* **Objectif**: Dressez la liste de toutes les années distinctes mentionnées dans l'extrait sur le foulard à l'université, chacune une seule fois.

* **Extrait du texte**:

Manifestation contre le foulard à l'université
Rappelons que cette révision constitutionnelle découle du fait que l’interdiction en question a été constitutionnalisée par une décision de la Cour constitutionnelle qui, en 1989, a fait suite à l’apparition du voile dans les universités et aux premiers contentieux qu’elle avait alors provoqués. En interdisant le port du voile dans les universités, la Cour a donc fait de cette interdiction une norme de valeur constitutionnelle.

Celle-ci ne peut être désormais modifiée que par une décision de la même juridiction en sens contraire ou par une disposition constitutionnelle écrite. Lors de la campagne pour les législatives de 2002, le gouvernement de l’AKP avait promis qu’il lèverait cette interdiction, mais dans un souci d’apaisement et de consensus, il a finalement préféré oublier sa promesse pendant la législature 2002/2007. Le lancement du projet de « constitution civile », après la nouvelle victoire de l’AKP aux législatives de 2007, a relancé le débat sur la levée de l’interdiction du voile dans les universités. Alors que la commission des constitutionnalistes, dirigée par Ergun Özbudun et chargée par l’AKP de rédiger la première mouture de la « constitution civile », avait préféré, en septembre 2007, s’abstenir sur l’épineux dossier du voile à l’université, le Premier ministre a finalement affirmé, par la suite, son intention de tenir sa promesse et de lever l’interdiction.

* **Lignes extraites**:
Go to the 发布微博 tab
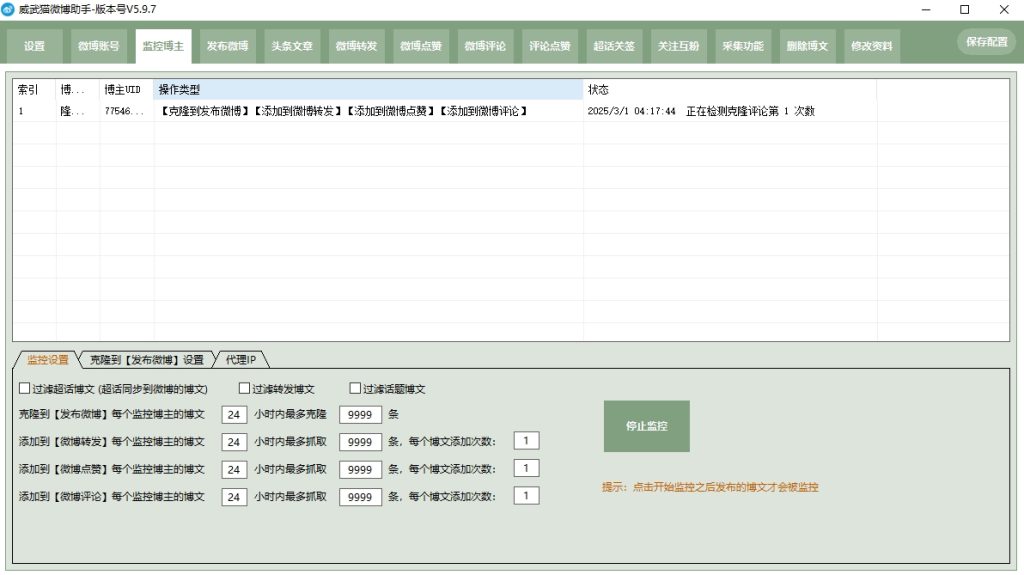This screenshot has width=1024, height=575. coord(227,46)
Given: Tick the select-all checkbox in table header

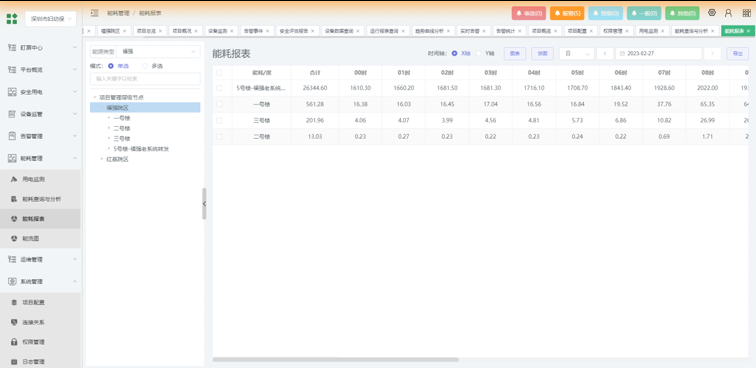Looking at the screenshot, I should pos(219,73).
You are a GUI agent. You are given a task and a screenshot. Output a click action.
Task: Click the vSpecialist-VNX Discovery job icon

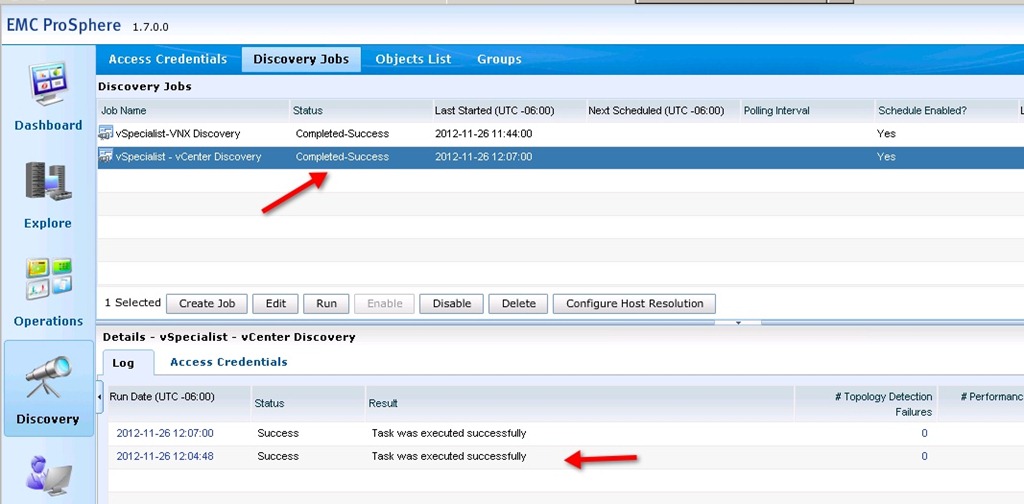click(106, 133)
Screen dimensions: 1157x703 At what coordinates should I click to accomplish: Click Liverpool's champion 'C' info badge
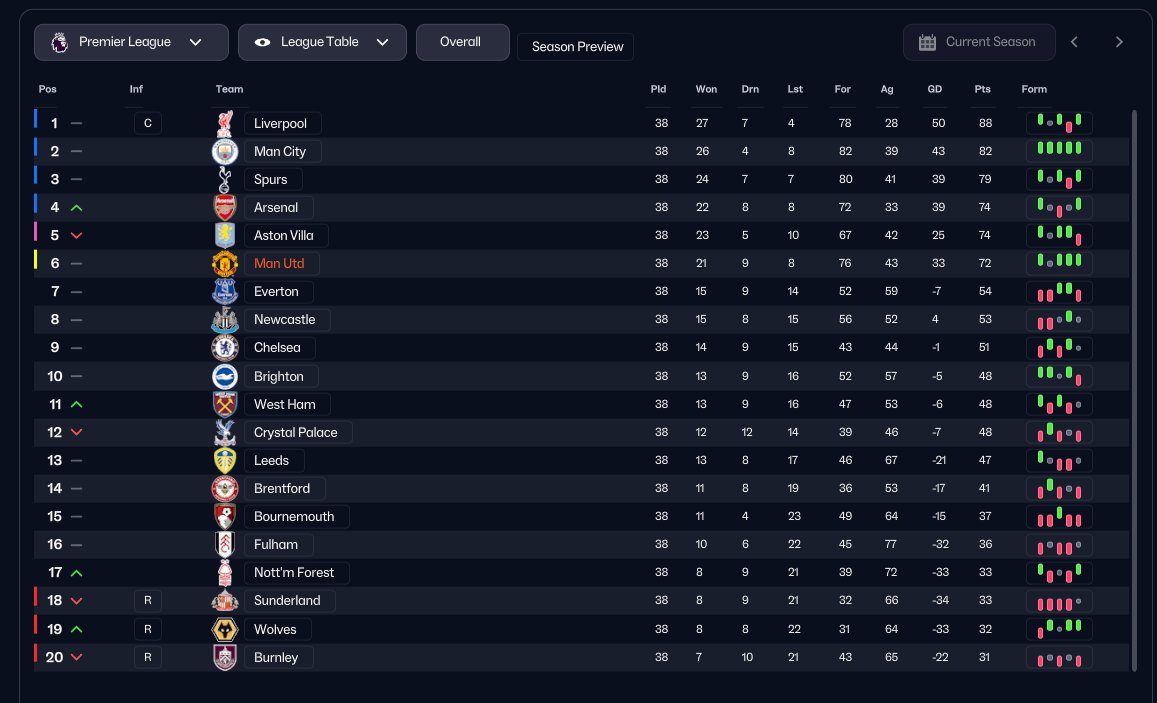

* **Résultat final**: 1989, 2002, 2007